WHAT YOU ARE ASKED TO DO: Among the lines of the records below, copy those that hold the word "Horror".

[[ INFORMATION SHOWN open ]]

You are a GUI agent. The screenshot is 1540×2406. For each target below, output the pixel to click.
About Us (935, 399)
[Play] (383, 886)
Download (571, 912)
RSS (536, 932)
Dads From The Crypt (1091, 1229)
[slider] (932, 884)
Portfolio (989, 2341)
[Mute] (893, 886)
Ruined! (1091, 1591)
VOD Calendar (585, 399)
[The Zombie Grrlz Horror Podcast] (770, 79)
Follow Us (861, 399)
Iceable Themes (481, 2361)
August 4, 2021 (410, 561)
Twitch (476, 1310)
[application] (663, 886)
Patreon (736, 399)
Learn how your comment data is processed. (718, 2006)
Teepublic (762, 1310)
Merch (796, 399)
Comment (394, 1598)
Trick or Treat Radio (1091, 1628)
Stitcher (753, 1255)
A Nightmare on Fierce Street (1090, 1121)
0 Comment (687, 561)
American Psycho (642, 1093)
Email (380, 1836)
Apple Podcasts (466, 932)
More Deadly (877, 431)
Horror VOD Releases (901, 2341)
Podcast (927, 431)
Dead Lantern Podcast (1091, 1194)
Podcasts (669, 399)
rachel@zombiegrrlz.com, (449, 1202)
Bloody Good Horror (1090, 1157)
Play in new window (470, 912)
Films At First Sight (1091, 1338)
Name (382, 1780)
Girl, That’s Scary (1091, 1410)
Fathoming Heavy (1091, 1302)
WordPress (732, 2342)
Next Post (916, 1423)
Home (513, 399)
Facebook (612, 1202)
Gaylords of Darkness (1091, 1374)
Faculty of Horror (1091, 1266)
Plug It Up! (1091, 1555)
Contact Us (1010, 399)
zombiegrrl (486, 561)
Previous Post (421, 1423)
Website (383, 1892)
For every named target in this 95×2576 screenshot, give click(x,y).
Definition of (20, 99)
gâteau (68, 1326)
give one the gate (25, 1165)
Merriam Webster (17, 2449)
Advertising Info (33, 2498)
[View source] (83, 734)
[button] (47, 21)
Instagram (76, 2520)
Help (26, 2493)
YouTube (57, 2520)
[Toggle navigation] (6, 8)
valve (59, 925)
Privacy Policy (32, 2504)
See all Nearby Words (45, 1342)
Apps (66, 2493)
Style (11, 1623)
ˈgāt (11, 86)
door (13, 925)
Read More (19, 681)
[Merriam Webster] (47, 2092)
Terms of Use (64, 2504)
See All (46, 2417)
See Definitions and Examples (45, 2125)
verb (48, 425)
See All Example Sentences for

[[ INFORMATION SHOWN closed ]]

THE ANSWER:
[The Zombie Grrlz Horror Podcast] (770, 79)
Horror VOD Releases (901, 2341)
Bloody Good Horror (1090, 1157)
Faculty of Horror (1091, 1266)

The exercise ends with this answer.